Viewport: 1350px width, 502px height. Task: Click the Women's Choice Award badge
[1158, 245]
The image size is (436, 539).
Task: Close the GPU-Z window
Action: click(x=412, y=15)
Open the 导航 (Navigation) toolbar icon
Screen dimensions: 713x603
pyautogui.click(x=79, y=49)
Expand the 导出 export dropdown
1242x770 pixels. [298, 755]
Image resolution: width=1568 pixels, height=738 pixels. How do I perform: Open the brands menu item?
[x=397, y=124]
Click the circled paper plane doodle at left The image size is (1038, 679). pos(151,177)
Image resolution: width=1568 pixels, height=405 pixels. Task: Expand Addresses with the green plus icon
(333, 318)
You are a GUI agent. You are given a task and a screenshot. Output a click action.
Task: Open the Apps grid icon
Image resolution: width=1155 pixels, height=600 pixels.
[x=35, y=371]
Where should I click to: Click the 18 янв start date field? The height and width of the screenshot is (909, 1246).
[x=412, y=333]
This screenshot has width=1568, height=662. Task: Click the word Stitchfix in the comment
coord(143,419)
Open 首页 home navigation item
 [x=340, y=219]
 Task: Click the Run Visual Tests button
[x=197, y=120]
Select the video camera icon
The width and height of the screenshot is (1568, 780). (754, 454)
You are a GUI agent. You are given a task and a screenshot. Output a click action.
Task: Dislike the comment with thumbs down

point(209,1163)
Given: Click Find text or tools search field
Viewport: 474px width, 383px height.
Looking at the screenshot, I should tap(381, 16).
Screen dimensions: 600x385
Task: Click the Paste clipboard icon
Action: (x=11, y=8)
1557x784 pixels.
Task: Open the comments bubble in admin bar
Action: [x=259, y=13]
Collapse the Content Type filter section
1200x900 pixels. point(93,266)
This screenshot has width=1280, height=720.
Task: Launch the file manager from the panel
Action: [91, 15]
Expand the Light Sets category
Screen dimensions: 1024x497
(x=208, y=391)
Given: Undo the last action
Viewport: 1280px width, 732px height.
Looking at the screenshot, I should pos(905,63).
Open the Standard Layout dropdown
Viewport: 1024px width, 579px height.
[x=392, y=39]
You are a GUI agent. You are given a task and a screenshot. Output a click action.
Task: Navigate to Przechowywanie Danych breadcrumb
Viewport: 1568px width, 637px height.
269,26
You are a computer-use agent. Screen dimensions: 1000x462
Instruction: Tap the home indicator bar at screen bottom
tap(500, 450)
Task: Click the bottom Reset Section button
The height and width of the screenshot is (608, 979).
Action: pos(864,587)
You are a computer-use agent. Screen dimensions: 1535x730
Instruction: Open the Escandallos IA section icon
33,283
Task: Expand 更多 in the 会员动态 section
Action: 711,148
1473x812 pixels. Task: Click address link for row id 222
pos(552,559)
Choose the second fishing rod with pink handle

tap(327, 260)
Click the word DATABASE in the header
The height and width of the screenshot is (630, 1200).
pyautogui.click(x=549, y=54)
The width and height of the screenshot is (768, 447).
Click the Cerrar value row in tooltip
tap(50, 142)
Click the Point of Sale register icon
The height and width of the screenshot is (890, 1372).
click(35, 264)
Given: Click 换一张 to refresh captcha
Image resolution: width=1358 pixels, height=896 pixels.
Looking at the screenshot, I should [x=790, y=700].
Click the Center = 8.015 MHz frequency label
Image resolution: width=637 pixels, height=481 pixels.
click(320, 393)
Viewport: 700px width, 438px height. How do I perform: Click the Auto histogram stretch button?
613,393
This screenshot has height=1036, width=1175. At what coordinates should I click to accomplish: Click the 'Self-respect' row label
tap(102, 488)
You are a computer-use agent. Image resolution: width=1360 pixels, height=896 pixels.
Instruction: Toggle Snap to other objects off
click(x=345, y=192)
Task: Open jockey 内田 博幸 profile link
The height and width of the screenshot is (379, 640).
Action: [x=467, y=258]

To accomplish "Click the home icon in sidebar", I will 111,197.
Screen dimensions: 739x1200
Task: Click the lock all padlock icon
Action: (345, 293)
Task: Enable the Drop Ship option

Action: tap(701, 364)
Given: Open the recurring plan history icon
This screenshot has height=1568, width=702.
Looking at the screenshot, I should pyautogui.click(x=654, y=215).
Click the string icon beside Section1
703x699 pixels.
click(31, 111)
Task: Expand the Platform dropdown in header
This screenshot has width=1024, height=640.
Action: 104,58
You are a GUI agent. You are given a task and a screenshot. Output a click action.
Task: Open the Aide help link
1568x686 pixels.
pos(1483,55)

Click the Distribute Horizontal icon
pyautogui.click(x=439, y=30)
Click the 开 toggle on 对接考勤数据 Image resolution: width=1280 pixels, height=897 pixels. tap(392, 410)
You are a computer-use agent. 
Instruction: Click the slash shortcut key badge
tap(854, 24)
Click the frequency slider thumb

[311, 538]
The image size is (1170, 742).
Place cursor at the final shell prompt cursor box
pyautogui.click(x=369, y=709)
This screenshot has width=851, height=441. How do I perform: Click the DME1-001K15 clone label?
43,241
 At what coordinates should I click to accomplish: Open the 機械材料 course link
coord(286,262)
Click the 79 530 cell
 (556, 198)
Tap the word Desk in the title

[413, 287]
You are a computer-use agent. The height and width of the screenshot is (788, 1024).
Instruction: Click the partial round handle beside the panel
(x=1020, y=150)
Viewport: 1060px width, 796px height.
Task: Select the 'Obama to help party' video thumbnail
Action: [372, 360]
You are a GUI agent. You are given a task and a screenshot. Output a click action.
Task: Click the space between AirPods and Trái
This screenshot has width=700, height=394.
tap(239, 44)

------------------------

Set down nothing but the lines from the one containing "At what coordinates should I click to accomplish: Open" through the end of the entries above, exactly as written, both ends counted.

 At what coordinates should I click to accomplish: Open the 機械材料 course link
coord(286,262)
Click the 79 530 cell
 (556, 198)
Tap the word Desk in the title

[413, 287]
You are a computer-use agent. The height and width of the screenshot is (788, 1024).
Instruction: Click the partial round handle beside the panel
(x=1020, y=150)
Viewport: 1060px width, 796px height.
Task: Select the 'Obama to help party' video thumbnail
Action: [372, 360]
You are a GUI agent. You are given a task and a screenshot. Output a click action.
Task: Click the space between AirPods and Trái
This screenshot has width=700, height=394.
tap(239, 44)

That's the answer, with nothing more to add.